Friday, December 02, 2011

Prepare for the person, not the event

Listen to the Sunday podcast about the 2nd Sunday in Advent:


My favorite thoughts:
  • We should be eager to be without blemish, we should be prepared for that coming. That's what Advent is preparing us to do, to prepare our own hearts, to prepare our own minds for what's going to take place when Jesus comes, not just as a baby, not just when Jesus comes again at the end of time, but when Jesus comes into your life this week.
  • They were trying to prepare for an event, John the Baptist was trying to prepare them for a person. How many of us have gotten trapped in this already, during this Advent season, where we've been preparing for the event? Maybe you've been online shopping, maybe you've been looking around, maybe you've been setting up and decorating the house, and certainly none of these things are terrible because they're all part of how we enter into Christ's birthday.
  • But if we are more concerned with the event than the person...if we're preparing our houses and our lives for the event when family comes over and we exchange gifts and we do this and that, rather than the person, who's crashing into our presence at that Christmas mass, who's crashing into our presence every single day through the sacraments, through the Word and one another... if we're preparing for the event and not the person we've missed the boat.
  • You and I should have an urgent desire for Christ to be within us, among us and King of us once again. We should have an urgency to encounter Jesus everyday in prayer, in reading the readings, in going to the Eucharist. We should have this urgent desire in our hearts for Christ to come back TODAY, for us to be with him forever TODAY. And if that urgency isn't there, that could mean there's sin that we need to reconcile.

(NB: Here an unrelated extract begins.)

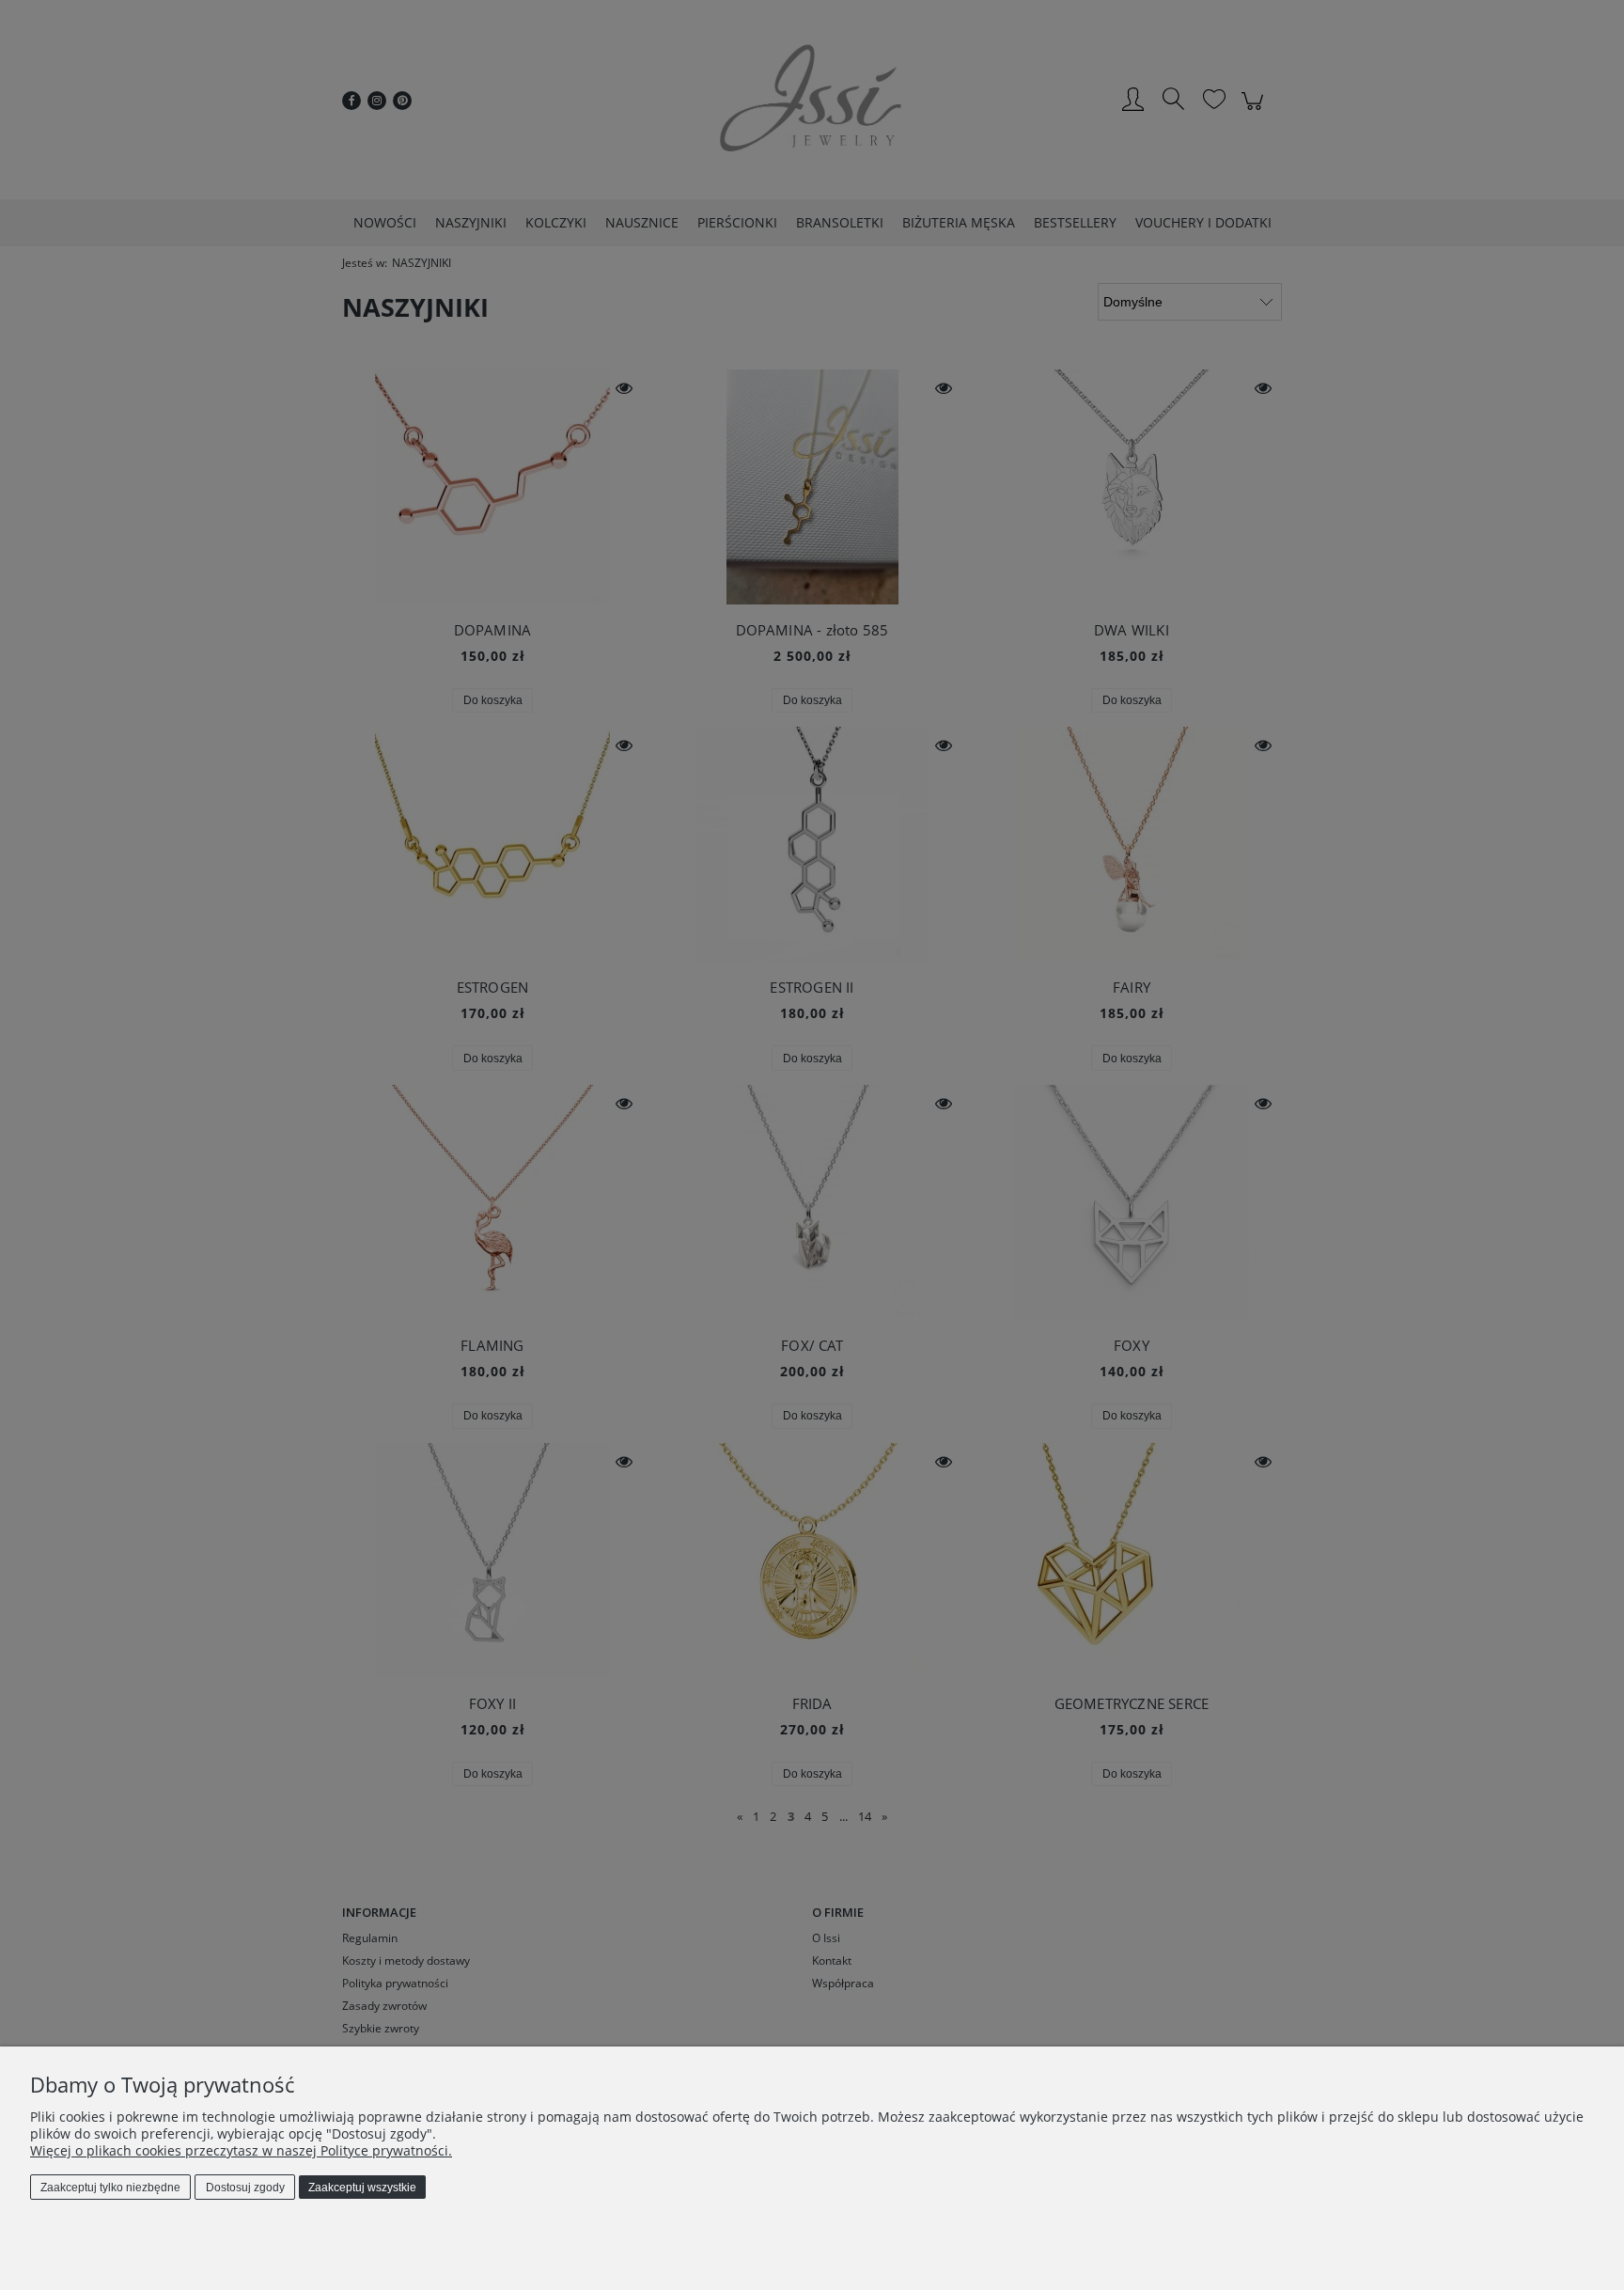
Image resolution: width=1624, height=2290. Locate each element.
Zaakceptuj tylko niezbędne (110, 2187)
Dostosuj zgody (245, 2187)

If it's not there, it's not because of something God's done. It might mean that we really need to make room for prayer again, that we need to eliminate that clutter and prepare more than our homes, but our hearts, for the coming Messiah.
  • We should be thankful for John the Baptist and for all those that God sends into our lives, all those holy and heroic men and women, whose lives proclaim the greatness of God, whose lives act like huge arrows pointing to the reality of Jesus Christ. Thank those people in our lives.